The United States Supreme Court has been asked to consider overturning Roe v. Wade, the landmark 1973 ruling that found that criminalizing abortion violates constitutionally protected privacy rights. Over 200 members of Congress filed an amicus brief in support of Louisiana’s so-called “Unsafe Abortion Protection Act,”which will be going before the Supreme Court in March. If the Court rules in support of the Louisiana law restricting abortion access, it could effectively overturn abortion protections nationwide, The Cut reports.
An amicus brief is a legal document filed by people who aren't technically involved in a case aimed at providing additional information and context to judges. These briefs are meant to influence judicial decision-making by providing arguments to flesh out one side of a case or another. In this instance, the amicus brief pertains to a case called June Medical Services LLC v. Gee. The 2014 case challenged the Louisiana law — which is not currently in effect — that would require doctors performing abortions have admitting privileges at a hospital within 30 miles of their clinic. The law in question is very similar to a Texas law that was overturned in the 2016 case Whole Women’s Health v. Hellerstedt, which found that that legislation placed undue burdens on pregnant people seeking abortions. According to the American Academy of Family Physicians, limitations on abortion rights like these only create unnecessary medical risks for people seeking abortions, rather than offering any improvement to care provision. If the court upholds the extreme restrictions placed on doctors outlined in the Louisiana law, the state would be left with only one abortion clinic.
The amicus brief, signed by 168 members of the House of Representatives and 39 Senators criticizes the physicians, lawyers, and patient advocates seeking to uphold the protections provided by Roe v.
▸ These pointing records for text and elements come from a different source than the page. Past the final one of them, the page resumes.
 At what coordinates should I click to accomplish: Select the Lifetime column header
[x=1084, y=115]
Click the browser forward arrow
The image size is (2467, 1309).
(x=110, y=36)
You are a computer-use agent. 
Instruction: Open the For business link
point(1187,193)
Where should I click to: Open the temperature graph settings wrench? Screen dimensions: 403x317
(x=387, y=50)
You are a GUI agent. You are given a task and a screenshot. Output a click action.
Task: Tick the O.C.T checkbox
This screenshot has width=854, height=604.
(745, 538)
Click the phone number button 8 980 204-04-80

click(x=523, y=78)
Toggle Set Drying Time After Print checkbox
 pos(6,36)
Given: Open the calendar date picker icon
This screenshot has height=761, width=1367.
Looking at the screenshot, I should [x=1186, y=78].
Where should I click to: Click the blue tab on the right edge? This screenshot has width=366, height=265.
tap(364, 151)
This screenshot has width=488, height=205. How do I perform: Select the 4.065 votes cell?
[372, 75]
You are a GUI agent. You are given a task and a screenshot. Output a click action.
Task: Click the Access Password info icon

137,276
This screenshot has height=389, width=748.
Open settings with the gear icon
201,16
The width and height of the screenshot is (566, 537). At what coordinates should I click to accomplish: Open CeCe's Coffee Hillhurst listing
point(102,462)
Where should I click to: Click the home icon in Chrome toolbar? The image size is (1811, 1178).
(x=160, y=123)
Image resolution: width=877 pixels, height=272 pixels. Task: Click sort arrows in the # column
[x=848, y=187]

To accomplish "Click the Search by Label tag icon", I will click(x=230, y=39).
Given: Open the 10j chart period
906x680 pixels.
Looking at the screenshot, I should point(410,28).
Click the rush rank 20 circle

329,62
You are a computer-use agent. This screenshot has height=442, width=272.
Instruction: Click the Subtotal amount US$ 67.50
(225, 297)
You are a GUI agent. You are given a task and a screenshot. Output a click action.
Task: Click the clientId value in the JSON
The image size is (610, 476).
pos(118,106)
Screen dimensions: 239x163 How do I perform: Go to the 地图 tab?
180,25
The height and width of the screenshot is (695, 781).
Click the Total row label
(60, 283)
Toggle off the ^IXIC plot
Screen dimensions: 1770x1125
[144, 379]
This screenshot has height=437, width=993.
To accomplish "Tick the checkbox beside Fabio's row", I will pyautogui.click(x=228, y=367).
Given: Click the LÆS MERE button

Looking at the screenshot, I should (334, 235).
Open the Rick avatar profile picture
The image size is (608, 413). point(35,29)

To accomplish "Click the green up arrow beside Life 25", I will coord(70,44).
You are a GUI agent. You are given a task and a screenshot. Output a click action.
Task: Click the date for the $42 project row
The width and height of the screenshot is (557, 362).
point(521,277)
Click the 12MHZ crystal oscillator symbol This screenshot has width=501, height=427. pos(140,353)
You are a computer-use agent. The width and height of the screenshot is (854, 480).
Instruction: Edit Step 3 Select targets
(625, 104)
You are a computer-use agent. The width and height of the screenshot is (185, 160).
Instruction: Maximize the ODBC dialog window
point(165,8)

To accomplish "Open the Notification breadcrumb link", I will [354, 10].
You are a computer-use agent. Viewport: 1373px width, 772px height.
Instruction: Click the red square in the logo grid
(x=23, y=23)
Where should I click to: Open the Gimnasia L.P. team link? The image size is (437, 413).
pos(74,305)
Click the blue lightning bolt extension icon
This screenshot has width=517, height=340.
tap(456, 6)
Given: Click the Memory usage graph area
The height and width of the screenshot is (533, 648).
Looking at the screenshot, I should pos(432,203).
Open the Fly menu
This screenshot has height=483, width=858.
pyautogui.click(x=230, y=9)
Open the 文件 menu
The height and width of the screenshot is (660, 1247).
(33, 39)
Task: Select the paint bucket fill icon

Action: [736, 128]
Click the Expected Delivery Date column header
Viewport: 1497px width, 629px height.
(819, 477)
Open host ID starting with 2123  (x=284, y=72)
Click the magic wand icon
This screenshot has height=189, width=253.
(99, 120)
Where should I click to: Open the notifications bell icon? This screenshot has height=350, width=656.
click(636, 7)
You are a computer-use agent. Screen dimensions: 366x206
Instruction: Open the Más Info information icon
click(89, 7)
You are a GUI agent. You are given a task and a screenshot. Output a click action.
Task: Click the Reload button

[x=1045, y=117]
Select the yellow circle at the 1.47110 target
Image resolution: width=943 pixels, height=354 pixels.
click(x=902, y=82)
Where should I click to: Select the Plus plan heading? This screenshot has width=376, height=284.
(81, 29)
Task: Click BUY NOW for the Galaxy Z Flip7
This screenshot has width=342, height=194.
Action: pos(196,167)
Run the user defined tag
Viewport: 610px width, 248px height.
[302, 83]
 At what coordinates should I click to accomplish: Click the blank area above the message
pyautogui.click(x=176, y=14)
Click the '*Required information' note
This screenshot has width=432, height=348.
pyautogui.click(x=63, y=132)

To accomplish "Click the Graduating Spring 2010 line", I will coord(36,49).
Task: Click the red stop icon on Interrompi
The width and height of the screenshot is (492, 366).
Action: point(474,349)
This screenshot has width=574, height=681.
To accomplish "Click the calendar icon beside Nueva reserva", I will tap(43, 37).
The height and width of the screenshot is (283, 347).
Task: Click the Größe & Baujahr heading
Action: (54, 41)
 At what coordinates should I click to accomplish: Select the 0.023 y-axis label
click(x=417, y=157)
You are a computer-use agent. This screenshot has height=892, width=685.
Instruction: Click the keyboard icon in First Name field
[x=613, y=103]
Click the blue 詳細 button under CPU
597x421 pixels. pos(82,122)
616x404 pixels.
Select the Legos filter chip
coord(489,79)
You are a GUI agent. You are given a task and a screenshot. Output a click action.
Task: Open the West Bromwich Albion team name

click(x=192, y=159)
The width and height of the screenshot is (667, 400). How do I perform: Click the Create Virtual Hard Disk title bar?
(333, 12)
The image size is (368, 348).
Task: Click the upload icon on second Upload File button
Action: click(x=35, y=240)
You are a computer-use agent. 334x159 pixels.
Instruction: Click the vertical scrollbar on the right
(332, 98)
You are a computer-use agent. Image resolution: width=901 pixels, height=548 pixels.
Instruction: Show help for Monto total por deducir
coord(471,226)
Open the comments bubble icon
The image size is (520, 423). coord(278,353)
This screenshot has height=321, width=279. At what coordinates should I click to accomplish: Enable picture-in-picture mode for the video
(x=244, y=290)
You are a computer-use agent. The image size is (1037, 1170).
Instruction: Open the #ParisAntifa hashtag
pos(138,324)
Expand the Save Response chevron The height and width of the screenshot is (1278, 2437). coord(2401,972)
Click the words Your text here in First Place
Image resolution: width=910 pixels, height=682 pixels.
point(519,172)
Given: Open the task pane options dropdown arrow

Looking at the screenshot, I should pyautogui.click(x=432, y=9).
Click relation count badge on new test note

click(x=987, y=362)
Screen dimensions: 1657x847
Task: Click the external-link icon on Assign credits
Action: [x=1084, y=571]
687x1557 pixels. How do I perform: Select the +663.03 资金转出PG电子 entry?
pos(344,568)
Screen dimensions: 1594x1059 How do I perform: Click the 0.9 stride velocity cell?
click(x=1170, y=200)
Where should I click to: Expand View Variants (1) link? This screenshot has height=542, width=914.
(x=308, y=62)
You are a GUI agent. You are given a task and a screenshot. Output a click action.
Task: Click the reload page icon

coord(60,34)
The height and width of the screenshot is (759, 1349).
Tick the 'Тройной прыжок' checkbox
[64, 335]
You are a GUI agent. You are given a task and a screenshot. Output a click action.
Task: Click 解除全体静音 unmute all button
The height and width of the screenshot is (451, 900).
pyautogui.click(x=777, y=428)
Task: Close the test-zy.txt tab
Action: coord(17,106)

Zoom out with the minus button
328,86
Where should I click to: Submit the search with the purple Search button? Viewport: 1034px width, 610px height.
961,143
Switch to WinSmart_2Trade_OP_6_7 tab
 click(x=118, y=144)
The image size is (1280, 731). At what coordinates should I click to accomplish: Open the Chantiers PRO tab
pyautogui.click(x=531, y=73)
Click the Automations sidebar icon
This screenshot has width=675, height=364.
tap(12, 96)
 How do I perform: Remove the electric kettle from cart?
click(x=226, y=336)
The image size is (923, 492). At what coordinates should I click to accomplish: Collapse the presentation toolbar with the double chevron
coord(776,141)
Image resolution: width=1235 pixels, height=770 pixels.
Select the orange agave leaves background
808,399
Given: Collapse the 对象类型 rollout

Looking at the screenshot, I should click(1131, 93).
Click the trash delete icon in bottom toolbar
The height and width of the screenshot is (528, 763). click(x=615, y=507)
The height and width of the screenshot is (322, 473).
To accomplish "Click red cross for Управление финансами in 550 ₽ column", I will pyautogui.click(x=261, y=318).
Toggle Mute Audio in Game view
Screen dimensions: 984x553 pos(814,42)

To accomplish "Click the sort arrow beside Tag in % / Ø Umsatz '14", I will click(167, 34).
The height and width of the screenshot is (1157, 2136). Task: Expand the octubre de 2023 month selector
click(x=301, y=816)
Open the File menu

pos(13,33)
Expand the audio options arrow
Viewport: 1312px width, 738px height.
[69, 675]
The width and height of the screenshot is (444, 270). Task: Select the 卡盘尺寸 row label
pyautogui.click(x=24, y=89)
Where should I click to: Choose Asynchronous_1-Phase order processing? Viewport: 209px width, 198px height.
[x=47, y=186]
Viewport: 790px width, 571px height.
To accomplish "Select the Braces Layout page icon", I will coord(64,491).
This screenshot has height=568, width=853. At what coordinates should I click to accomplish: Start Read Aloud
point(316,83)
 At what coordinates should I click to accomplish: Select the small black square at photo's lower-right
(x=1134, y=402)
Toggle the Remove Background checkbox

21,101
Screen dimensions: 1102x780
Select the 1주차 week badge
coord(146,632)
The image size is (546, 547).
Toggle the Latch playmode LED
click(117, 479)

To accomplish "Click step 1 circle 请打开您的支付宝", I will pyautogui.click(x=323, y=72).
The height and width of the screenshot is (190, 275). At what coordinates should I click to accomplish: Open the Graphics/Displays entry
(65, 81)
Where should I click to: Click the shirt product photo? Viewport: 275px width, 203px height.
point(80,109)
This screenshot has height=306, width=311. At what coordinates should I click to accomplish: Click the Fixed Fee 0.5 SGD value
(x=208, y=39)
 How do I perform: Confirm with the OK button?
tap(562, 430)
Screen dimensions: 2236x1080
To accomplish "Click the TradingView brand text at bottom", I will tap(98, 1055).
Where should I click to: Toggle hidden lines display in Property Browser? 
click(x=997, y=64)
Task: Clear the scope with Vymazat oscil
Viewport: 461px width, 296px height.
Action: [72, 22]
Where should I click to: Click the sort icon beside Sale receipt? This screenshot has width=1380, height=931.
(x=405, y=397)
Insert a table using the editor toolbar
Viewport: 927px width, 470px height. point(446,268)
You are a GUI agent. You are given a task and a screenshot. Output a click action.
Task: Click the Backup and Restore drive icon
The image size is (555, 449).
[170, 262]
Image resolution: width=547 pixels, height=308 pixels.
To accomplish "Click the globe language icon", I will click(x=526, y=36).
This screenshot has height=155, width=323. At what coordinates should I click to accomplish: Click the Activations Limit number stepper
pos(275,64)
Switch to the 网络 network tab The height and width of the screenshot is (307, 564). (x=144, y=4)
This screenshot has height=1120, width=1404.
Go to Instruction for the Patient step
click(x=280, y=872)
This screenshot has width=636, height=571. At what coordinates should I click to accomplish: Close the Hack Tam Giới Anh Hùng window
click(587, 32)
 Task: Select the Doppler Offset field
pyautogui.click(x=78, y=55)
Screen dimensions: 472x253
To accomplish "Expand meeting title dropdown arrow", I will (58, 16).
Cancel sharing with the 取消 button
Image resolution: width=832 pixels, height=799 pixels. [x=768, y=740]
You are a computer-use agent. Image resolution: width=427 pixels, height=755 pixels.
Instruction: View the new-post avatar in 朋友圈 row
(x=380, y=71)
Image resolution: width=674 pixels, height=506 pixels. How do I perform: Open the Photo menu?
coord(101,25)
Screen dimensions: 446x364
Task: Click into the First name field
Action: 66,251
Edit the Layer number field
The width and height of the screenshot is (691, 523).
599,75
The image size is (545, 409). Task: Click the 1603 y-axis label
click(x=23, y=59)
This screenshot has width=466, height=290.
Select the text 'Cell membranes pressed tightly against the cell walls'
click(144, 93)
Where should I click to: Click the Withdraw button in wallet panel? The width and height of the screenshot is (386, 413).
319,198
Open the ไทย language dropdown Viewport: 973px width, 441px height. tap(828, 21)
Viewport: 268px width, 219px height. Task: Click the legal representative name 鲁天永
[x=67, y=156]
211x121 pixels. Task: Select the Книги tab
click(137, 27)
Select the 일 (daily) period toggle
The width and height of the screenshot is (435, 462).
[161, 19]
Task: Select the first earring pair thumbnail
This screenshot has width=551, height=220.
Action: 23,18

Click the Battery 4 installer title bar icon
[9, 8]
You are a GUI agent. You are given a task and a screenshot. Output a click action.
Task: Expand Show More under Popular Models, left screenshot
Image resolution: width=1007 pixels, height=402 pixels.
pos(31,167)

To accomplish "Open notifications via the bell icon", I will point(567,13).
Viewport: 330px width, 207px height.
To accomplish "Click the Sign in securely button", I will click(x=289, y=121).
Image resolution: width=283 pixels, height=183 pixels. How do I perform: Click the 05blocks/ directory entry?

Wade. The brief dismisses advocates’ “doomsday predictions” that restrictions like Act 620’s will make abortions inaccessible and therefore unsafe, citing the fact that there are still clinics providing abortions in the state. "Hellerstedt has aggravated the already unworkable standard set out in Roe and [Planned Parenthood of Southeastern Pennsylvania v.] Casey, and the court should reconsider those precedents," the brief wrote. The brief does not acknowledge that restrictions like those being proposed have resulted in the closing down of all but three abortion clinics across the entire state of Louisiana.
Though the Louisiana law, Act 620, implies in its adopted title that abortions are unsafe, the National Academies of Sciences, Engineering, and Medicine found in a 2018 report that legal abortions are overwhelmingly safe. In fact, the report found, abortions are safer for pregnant people when they have ready access to medical care. In states where that access is limited due to the kinds of restrictions that Act 620 would impose, there are more boundaries to effective and safe care.
The burden of requiring abortion providers to maintain active admitting privileges at nearby hospitals would dramatically restrict access to safe abortion services across Louisiana. Beyond the state, too, abortion rights would be at risk — if the Supreme Court upholds Act 620, it would set a precedent that would jeopardize the medical and privacy protections provided by Roe v. Wade.
The case won’t come before the court until March, but until then, advocates maintain that being forced to obtain hospital admitting privileges can take abortion-providing clinics months or even years. Major medical and legal groups — including the American Medical Association, the American College of Obstetricians and Gynecologists, American Academy of Pediatrics — have all signed onto an amicus brief outlining that abortions are extremely safe and that restrictions like those proposed by Act 620 are both medically unnecessary and harmful to potential patients’ health. Advocates will have to wait and see how the Supreme Court rules.